:: Source passage ::
I heard this phrase yesterday in a radio interview with Aaron David Miller. The subject was peace in the Middle East, but it struck me immediately how applicable this phrase was to adoptee rights. It makes me really angry to observe how nonplussed the majority of lawmakers are about adoptee rights, and I think this little phrase offers at least a part of the explanation.
In terms of adoption, it's an ugly phrase, and although the issue of open records is the "rental car" here, I am pretty sure it will be triggering to many adoptees. I apologize for any pain that reading it will cause, and hope you understand that I use it purposefully, because I want to demonstrate how dismissive lawmakers are of adopted adults and their justified demand for equal rights.
Lawmakers get and even feel ownership of some of the issues that intersect with adoption. They'll speak out for the need to find homes for kids in care - kind of a no brainer, although I wonder if they get the complexity. If they're of a particular political point of view, they'll speak out against abortion and will support anything to limit it, which of course bumps right into first mother privacy and then on to OBC access. Some of them even got transnational adoptee citizenship, although by failing to provide for adoptees over eighteen at the time the law was passed, I think they got it wrong, at least in part.

:: Work request ::
Update the post on adoptee rights, starting with "In terms of" and going on through "for equal rights.", so that "indifferent" replaces "dismissive". The records come from a separate source unrelated to the post on adoptee rights.

Stored items
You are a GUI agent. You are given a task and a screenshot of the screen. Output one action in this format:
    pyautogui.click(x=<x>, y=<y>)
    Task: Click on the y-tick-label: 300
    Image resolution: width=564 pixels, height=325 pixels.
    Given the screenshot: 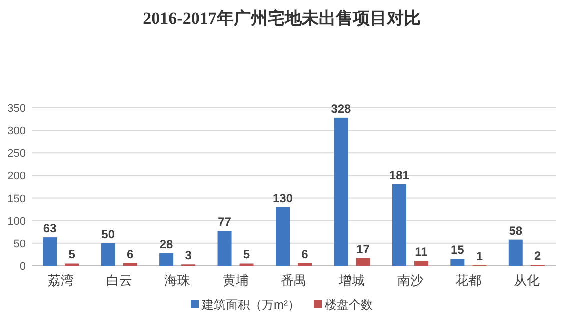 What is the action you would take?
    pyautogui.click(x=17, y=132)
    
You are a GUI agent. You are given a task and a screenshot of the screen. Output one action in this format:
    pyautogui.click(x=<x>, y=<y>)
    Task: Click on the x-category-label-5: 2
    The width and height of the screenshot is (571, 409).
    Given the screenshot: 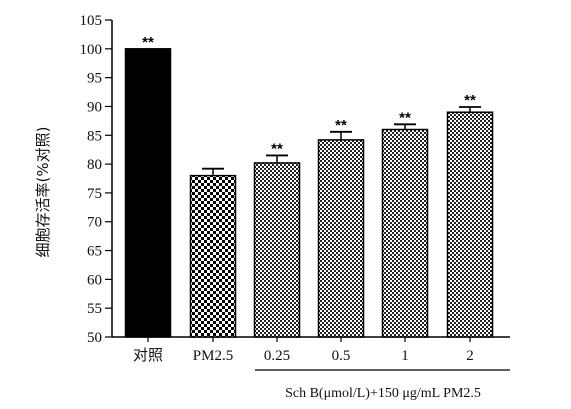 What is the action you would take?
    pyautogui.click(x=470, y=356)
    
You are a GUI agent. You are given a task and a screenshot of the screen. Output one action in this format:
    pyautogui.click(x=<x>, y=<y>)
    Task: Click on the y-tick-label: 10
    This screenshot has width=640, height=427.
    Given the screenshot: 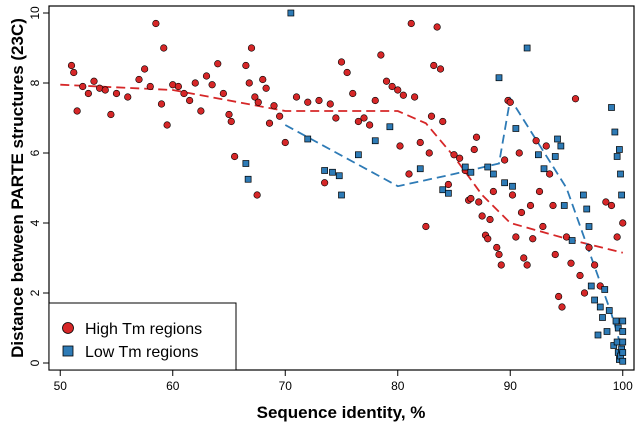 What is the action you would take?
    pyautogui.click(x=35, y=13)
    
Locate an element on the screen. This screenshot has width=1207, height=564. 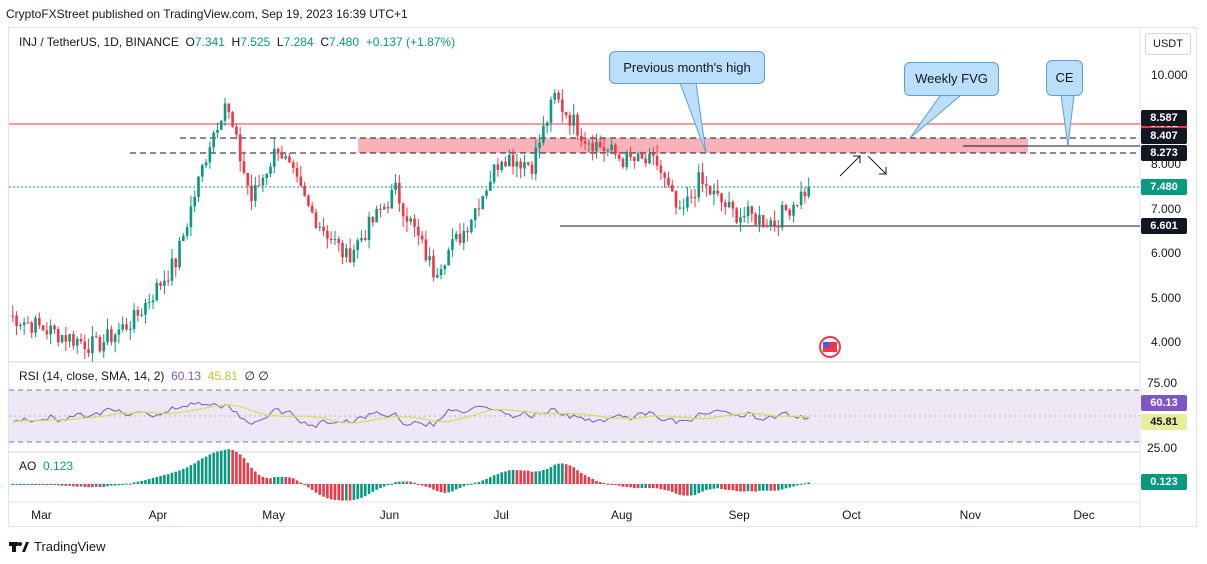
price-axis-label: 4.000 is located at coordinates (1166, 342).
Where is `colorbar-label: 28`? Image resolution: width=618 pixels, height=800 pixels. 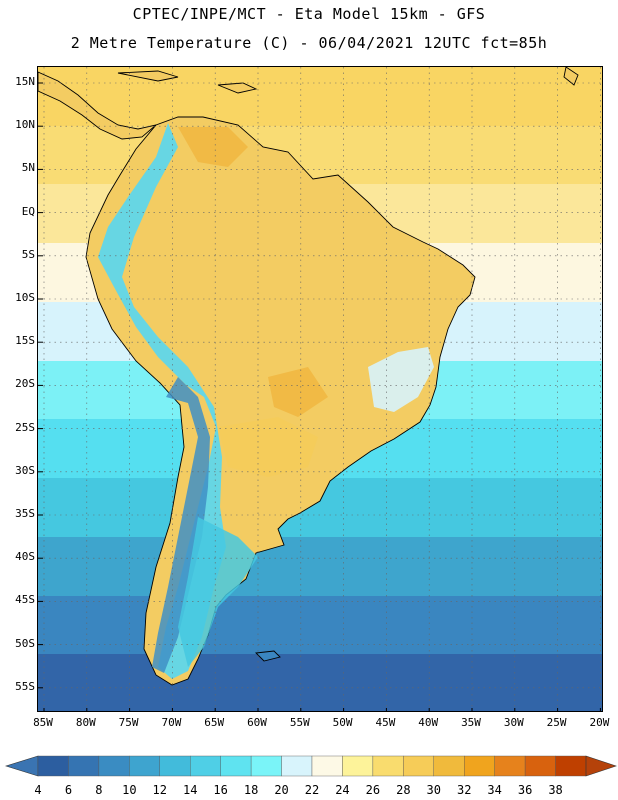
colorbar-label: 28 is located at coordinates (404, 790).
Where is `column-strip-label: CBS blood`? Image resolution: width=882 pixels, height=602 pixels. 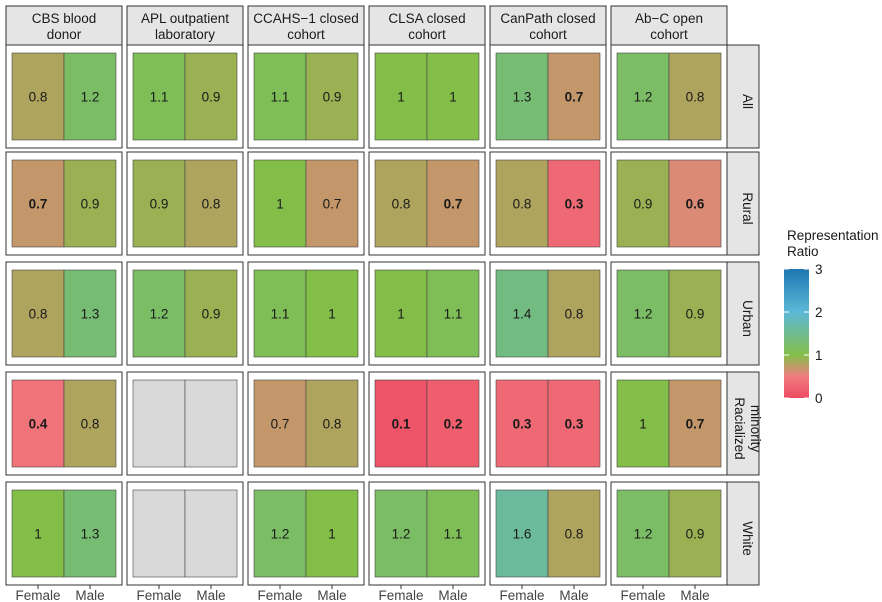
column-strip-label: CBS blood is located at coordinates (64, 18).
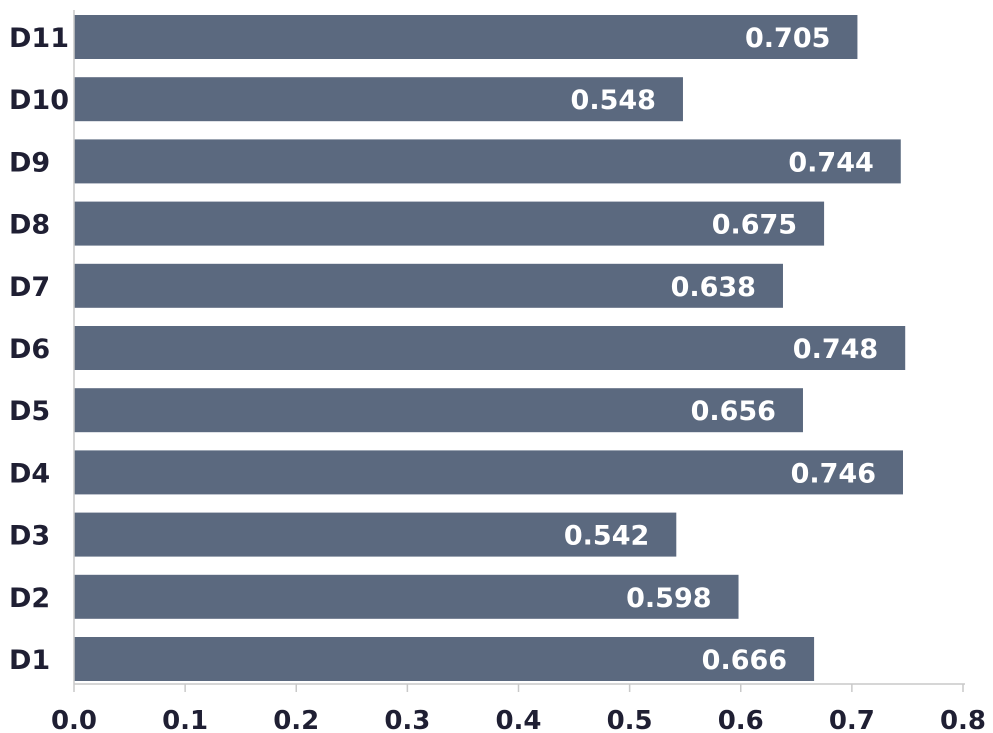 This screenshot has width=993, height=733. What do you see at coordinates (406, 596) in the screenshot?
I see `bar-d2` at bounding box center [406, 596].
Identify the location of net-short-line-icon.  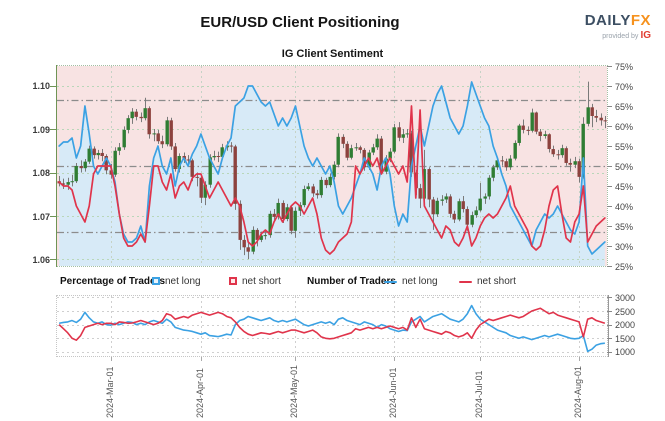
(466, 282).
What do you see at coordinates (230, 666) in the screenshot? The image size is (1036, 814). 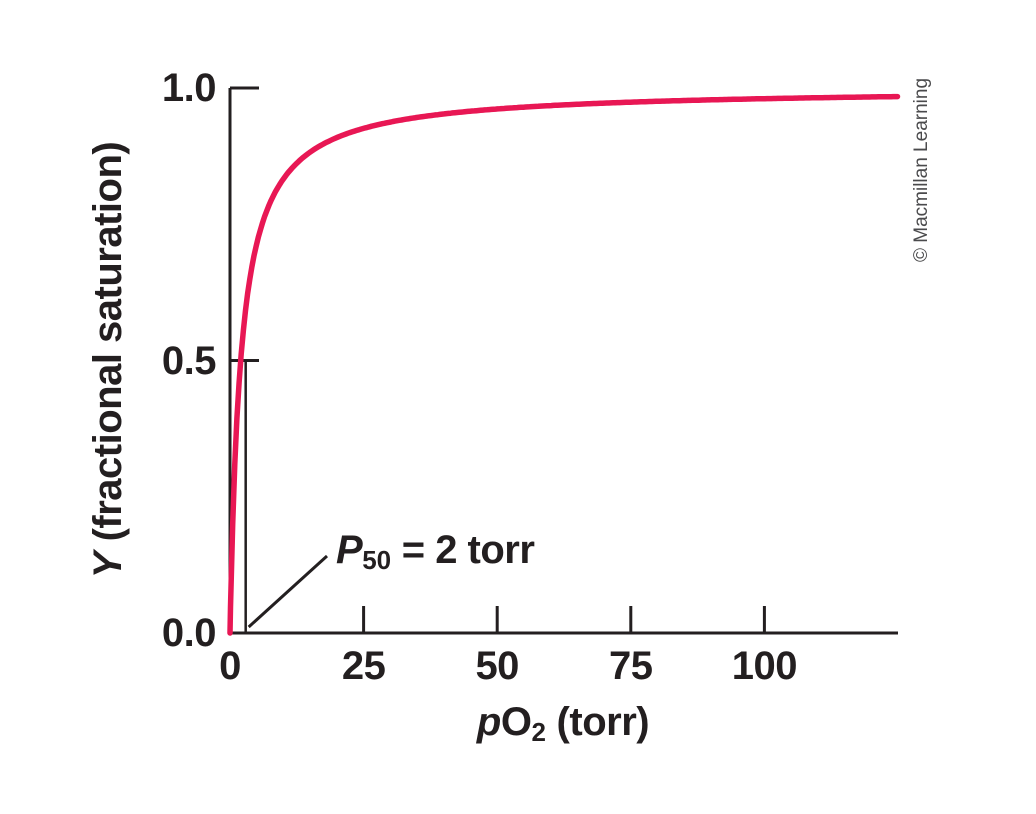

:: Task response ::
In terms of adoption, it's an ugly phrase, and although the issue of open records is the "rental car" here, I am pretty sure it will be triggering to many adoptees. I apologize for any pain that reading it will cause, and hope you understand that I use it purposefully, because I want to demonstrate how indifferent lawmakers are of adopted adults and their justified demand for equal rights.